▸ **HOW TO COMPLETE THIS TASK**:
For each line below that holds "computer", return the line as it stands.

——

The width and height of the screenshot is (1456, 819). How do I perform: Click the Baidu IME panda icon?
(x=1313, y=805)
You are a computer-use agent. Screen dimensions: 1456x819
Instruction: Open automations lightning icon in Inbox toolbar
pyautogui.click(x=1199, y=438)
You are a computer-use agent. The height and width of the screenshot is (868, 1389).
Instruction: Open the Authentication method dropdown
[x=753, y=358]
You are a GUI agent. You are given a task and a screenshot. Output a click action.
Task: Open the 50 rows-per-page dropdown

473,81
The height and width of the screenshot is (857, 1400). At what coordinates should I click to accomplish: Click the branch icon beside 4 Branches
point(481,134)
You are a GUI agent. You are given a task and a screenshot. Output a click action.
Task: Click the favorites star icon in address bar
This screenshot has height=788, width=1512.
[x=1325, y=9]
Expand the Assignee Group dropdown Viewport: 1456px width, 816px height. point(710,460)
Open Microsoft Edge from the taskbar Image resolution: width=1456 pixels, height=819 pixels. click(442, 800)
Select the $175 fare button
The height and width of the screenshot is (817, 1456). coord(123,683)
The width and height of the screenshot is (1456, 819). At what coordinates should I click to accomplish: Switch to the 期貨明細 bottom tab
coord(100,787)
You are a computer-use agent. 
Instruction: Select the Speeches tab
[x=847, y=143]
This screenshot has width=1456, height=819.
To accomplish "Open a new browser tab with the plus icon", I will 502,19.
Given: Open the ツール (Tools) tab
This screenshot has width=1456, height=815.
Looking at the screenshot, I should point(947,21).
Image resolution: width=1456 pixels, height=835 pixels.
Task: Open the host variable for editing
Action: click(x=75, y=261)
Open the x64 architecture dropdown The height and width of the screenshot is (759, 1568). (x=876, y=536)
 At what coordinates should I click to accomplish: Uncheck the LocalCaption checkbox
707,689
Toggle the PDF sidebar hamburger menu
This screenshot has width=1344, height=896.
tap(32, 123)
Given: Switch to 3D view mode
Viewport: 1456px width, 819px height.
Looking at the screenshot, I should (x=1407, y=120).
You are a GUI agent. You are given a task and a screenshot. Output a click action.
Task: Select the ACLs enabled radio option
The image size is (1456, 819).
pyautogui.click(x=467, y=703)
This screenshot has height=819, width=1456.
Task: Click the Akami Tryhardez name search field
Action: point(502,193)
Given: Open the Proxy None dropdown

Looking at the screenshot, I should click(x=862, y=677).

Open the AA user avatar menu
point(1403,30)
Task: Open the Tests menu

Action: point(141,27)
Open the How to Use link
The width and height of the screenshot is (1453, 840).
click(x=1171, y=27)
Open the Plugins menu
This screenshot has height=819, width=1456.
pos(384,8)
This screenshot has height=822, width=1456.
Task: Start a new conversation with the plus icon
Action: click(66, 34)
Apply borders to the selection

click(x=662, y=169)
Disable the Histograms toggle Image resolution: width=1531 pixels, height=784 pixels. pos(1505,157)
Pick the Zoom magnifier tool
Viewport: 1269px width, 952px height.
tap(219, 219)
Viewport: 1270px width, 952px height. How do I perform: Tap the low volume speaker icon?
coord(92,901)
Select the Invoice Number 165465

——

▸ **RESPONSE TO THIS TASK**:
You are a computer-use agent. Screen dimensions: 1456x819
You are a computer-use agent. The height and width of the screenshot is (868, 1389).
You are a computer-use agent. 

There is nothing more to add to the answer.